## [INSTRUCTIONS TO FOLLOW]
A line qualifies if it holds the string "computer". Copy every qualifying line from the records.

## [DATA EXTRACTS]

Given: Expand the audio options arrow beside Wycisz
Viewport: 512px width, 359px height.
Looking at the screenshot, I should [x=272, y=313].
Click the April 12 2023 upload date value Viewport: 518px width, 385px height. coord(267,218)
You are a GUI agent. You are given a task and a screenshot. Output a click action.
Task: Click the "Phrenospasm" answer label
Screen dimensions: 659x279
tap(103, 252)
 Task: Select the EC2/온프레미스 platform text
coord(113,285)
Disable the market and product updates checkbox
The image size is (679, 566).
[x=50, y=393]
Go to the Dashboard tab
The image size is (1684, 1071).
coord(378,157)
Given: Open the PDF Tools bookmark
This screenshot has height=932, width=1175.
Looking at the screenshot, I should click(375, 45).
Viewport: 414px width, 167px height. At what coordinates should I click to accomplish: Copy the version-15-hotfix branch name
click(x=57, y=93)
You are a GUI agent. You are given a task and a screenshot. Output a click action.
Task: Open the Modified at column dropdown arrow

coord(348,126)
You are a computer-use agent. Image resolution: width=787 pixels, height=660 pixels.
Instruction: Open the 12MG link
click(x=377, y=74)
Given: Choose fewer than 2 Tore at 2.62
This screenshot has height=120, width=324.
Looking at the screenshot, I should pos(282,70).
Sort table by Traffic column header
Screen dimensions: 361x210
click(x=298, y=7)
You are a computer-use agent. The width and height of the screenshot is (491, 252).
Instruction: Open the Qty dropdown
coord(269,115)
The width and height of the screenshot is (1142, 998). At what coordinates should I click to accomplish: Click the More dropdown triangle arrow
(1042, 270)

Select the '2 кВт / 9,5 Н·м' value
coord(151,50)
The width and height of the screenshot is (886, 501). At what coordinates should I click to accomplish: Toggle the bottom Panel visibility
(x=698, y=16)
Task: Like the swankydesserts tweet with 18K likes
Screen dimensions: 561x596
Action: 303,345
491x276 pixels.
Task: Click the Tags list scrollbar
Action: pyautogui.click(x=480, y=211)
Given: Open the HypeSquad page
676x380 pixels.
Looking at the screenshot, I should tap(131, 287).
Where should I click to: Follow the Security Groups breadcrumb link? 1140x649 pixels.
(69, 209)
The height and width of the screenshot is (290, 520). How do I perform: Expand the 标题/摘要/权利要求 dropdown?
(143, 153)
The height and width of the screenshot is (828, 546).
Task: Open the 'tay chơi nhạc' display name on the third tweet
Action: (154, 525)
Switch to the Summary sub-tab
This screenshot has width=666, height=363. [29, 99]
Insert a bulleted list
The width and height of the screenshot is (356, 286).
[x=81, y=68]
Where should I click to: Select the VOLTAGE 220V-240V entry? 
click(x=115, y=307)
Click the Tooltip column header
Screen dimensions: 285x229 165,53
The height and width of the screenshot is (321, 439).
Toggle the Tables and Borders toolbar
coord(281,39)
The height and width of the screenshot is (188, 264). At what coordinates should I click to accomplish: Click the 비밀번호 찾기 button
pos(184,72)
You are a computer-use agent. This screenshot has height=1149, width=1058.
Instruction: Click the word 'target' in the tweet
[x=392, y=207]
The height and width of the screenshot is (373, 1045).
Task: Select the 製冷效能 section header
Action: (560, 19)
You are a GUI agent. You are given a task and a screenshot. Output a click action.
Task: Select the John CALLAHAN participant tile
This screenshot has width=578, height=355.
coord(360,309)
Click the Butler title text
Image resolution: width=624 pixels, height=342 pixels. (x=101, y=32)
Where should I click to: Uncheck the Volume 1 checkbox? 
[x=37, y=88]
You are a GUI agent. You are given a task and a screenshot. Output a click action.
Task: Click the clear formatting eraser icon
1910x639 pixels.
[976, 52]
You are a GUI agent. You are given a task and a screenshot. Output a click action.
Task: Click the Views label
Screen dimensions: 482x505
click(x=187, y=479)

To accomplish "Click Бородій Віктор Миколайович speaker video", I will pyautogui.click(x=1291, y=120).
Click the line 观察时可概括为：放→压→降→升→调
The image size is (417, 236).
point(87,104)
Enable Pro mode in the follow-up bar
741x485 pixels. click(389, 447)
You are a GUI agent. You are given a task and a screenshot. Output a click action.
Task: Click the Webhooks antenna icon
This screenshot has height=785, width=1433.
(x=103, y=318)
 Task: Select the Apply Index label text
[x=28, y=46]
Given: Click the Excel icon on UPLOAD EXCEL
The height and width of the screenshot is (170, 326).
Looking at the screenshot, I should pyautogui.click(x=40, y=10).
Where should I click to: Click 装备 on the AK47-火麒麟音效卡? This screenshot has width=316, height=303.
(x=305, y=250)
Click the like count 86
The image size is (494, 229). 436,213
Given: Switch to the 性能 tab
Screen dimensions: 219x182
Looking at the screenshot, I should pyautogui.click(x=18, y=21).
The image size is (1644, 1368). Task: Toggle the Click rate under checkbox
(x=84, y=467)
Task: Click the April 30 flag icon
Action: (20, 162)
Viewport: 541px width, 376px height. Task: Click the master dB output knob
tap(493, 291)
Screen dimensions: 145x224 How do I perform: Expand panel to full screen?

## [TASK RESULT]
You are a computer-use agent. Image resolution: width=787 pixels, height=660 pixels.
You are a computer-use agent. The width and height of the screenshot is (491, 252).
You are a computer-use agent. This screenshot has height=1149, width=1058.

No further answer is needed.